[START TEXT]

Dataset

The Dataset class is a versatile data container for tabular data with powerful manipulation capabilities. It represents data in a column-oriented format, providing methods for analysis, transformation, and visualization.

Overview

Dataset is a fundamental data structure in EDSL that provides a column-oriented representation of tabular data. It offers methods for manipulating, analyzing, visualizing, and exporting data, similar to tools like pandas or dplyr.

Key features:

Flexible data manipulation (filtering, sorting, transformation)
Visualization capabilities with multiple rendering options
Export to various formats (CSV, Excel, Pandas, etc.)
Integration with other EDSL components

Creating Datasets

Datasets can be created from various sources:

From dictionaries:

from edsl import Dataset

# Create a dataset with two columns
d = Dataset([{'a': [1, 2, 3]}, {'b': [4, 5, 6]}])

From existing EDSL objects:

# From Results object
dataset = results.select('how_feeling', 'agent.status')

# From pandas DataFrame
import pandas as pd
df = pd.DataFrame({'a': [1, 2, 3], 'b': [4, 5, 6]})
dataset = Dataset.from_pandas_dataframe(df)

Displaying and Visualizing Data

The Dataset class provides multiple ways to display and visualize data:

Basic display:

# Print the dataset
dataset.print()

# Display only the first few rows
dataset.head()

# Display only the last few rows
dataset.tail()

Table Display Options

You can control the table formatting using the tablefmt parameter:

# Display as an ASCII grid
dataset.table(tablefmt="grid")

# Display as pipe-separated values
dataset.table(tablefmt="pipe")

# Display as HTML
dataset.table(tablefmt="html")

# Display as Markdown
dataset.table(tablefmt="github")

[END TEXT]

## [TASK DESCRIPTION]
Transcribe the Dataset documentation word for word, starting with "# Create a dataset" and going on through "dataset = Dataset.from_pandas_dataframe(df)".

[START COLLECTED DATA]

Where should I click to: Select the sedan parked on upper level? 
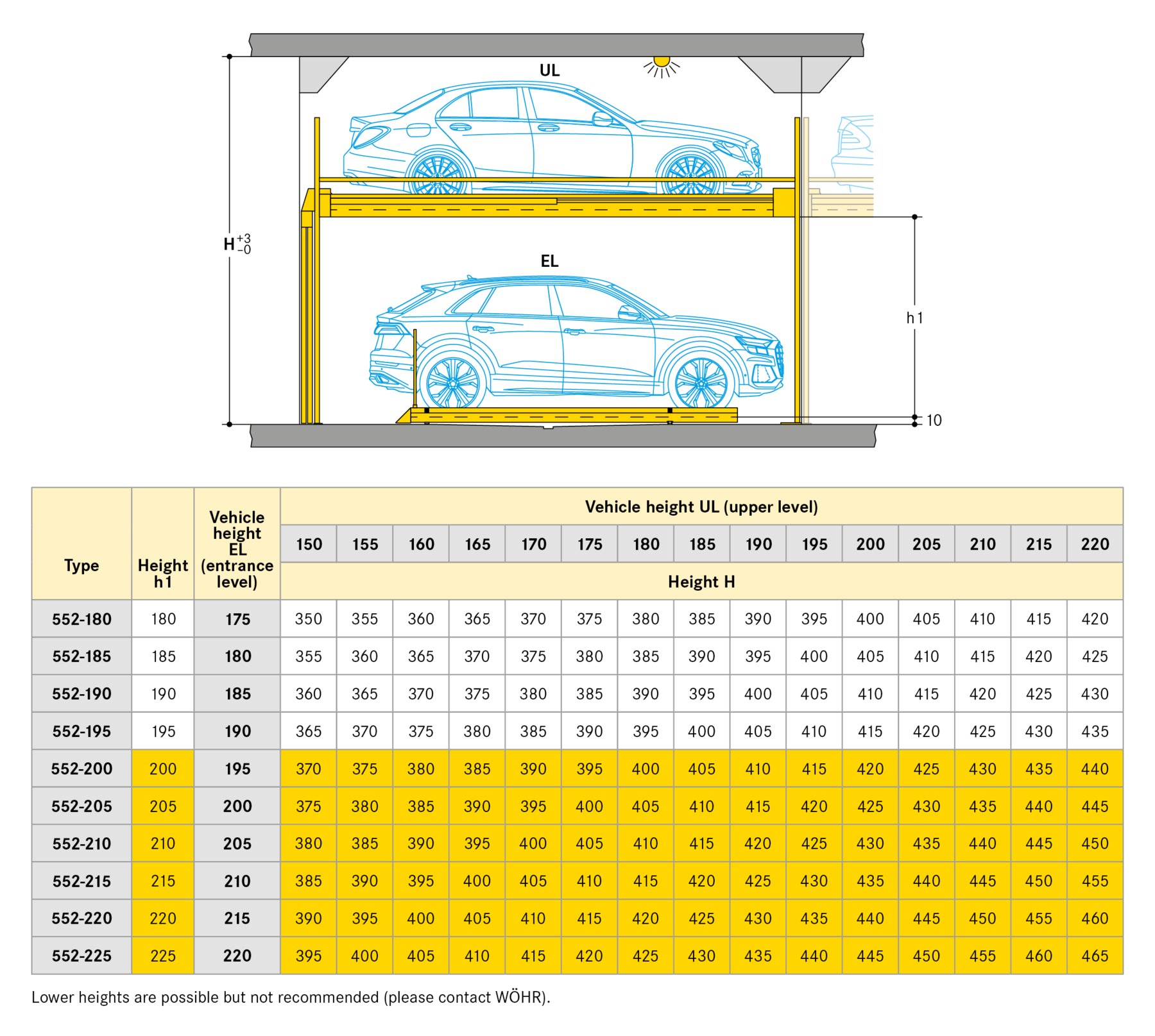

[END COLLECTED DATA]

## [REPLY TO THE TASK]
# Create a dataset with two columns
d = Dataset([{'a': [1, 2, 3]}, {'b': [4, 5, 6]}])

From existing EDSL objects:

# From Results object
dataset = results.select('how_feeling', 'agent.status')

# From pandas DataFrame
import pandas as pd
df = pd.DataFrame({'a': [1, 2, 3], 'b': [4, 5, 6]})
dataset = Dataset.from_pandas_dataframe(df)